We need our cooperative groups to jump on this right away, to look at different compounds in the maintenance window, in patients with locally advanced pancreas cancer after initial therapy, and particularly in "the inevitable"-- the patients with post-pancreatic resection for pancreas cancer. We could demonstrate efficacy in this setting and we would then have applicability in gastric cancer and also in the "nearly inevitable"-- the high-risk patient with colon, liver, or lung metastases that have been removed; there is a very high incident rate of events in this group. We don't cure many of them. How do we take this maintenance concept and apply it to this very high-risk group? It is our charge over the next year or two to design and implement studies for our patients in with bad cancers.
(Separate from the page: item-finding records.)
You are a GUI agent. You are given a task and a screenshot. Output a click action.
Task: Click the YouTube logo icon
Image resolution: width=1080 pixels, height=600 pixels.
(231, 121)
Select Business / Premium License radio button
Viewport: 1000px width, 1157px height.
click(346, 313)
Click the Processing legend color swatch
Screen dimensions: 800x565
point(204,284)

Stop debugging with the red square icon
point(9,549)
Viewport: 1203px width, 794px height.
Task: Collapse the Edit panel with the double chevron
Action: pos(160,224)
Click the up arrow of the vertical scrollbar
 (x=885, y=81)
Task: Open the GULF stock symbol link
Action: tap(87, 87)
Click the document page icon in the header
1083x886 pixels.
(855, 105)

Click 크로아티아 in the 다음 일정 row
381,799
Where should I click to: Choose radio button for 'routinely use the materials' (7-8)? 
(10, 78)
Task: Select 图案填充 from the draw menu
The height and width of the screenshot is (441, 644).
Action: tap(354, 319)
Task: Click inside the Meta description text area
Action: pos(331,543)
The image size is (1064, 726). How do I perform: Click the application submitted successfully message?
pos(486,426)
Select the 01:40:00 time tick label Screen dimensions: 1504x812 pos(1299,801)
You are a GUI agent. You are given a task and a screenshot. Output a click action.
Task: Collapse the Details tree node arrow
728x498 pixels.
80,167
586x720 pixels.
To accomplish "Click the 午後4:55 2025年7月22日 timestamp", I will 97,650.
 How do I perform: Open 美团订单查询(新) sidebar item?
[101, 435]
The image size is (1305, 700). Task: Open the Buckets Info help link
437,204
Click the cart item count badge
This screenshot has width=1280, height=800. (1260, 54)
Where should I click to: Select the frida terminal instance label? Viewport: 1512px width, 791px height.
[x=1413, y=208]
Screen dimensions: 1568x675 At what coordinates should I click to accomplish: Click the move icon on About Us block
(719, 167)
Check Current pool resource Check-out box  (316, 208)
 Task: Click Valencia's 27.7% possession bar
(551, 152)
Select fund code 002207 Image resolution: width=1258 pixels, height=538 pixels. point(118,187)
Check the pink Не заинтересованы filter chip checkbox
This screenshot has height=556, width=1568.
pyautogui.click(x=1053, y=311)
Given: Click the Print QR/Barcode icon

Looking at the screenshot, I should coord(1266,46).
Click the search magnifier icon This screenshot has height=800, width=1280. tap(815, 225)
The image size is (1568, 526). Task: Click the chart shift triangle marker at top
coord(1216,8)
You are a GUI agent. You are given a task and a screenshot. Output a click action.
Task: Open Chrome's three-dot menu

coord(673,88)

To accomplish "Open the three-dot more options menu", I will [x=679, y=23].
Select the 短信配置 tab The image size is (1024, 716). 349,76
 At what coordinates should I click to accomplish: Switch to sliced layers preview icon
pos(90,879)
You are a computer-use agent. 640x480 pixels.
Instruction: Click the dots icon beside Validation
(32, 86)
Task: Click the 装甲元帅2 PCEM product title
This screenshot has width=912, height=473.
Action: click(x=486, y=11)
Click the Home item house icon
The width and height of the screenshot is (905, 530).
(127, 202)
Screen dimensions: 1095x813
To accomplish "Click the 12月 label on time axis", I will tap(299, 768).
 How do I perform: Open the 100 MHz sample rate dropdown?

Immunotherapy, 5-FU, and other targeted agents as maintenance are very important. We will see it happening. It's our job to deliver these kinds of clinical trials. If you have those trials around, put your patients on them. This is a very important question that I believe will have a major impact on the outcome of our patients with gastrointestinal cancer. This is John Marshall for Medscape, talking about maintenance therapy.